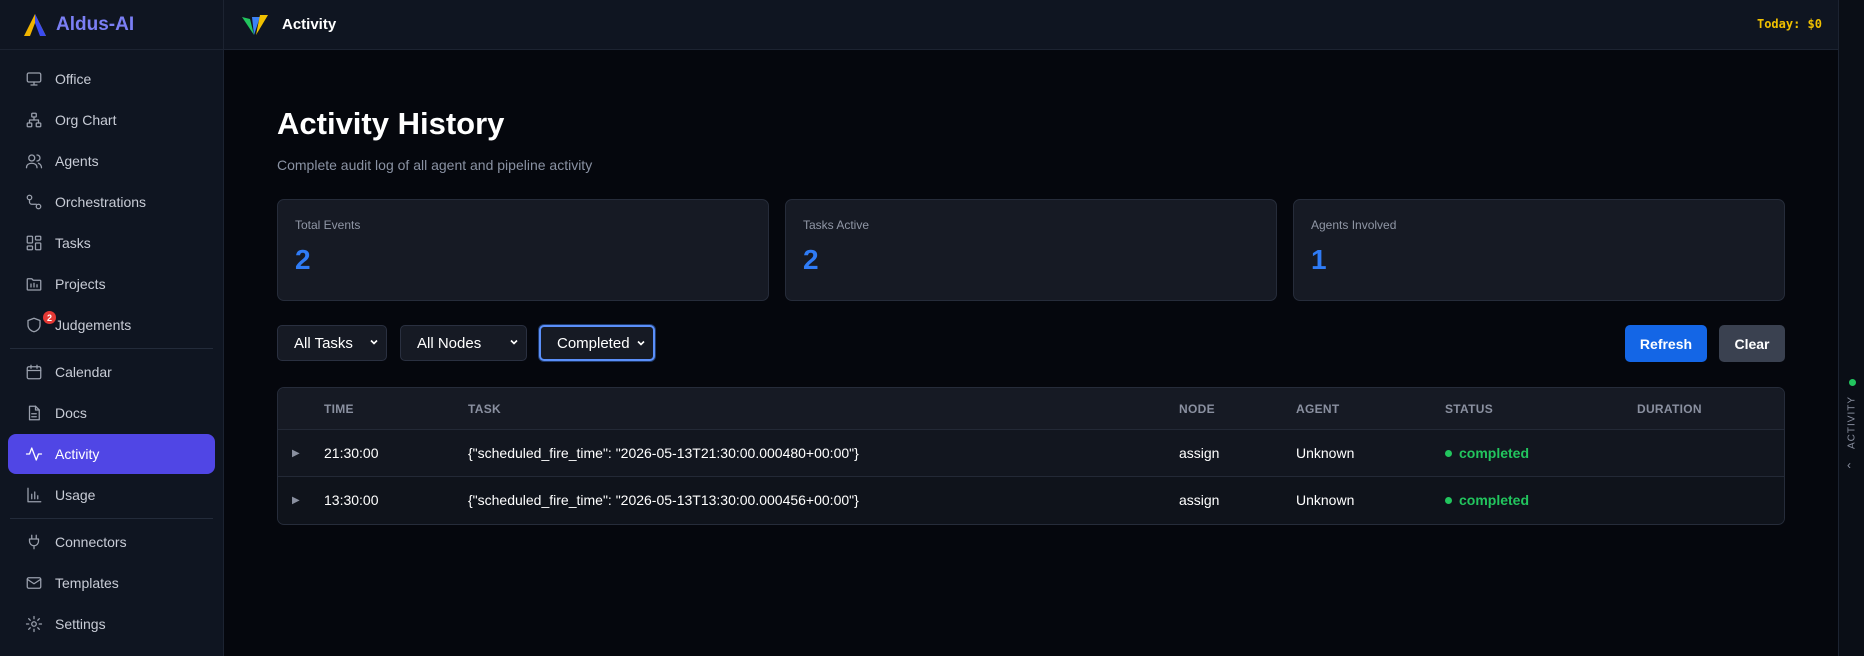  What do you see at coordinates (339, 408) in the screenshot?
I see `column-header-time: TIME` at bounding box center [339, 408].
---
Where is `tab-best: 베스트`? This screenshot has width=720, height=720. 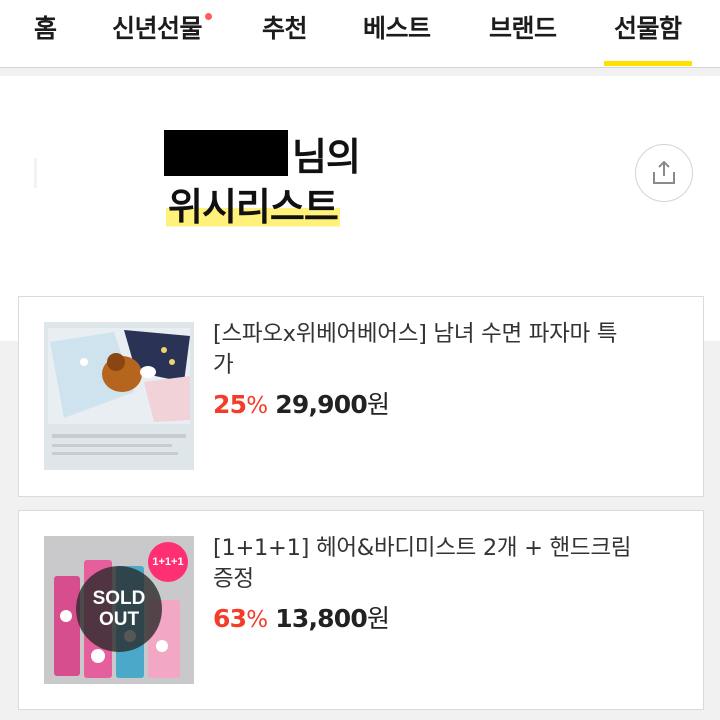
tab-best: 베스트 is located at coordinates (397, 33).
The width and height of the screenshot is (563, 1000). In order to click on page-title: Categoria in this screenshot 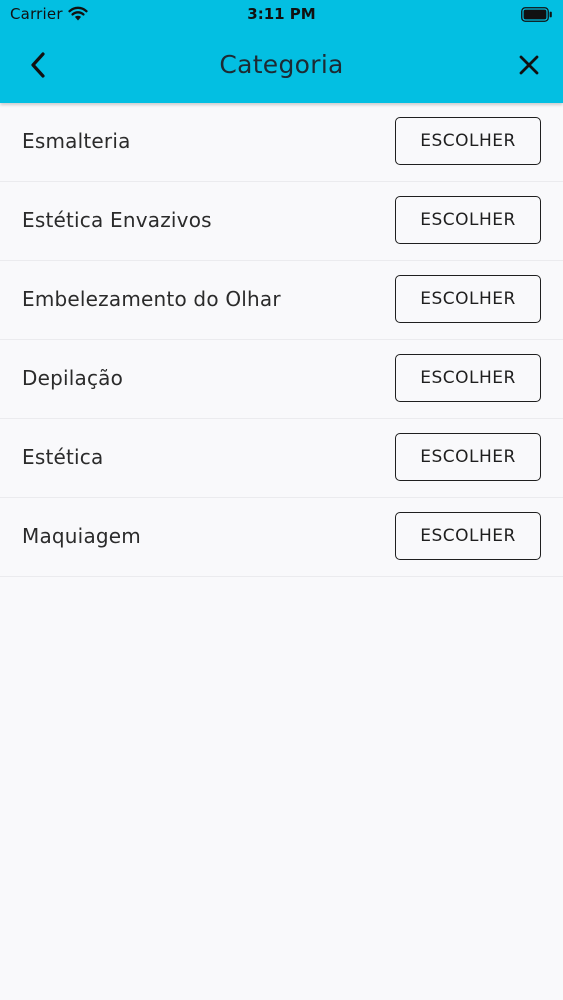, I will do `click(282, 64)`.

Problem to solve: Rewrite everything from the line containing "What do you" down to the line containing "center [339, 408].", replacing "screenshot" with "screen capture" and changing nothing else. Omit the pictures from your answer.

Exercise output:
  What do you see at coordinates (339, 408) in the screen capture?
I see `column-header-time: TIME` at bounding box center [339, 408].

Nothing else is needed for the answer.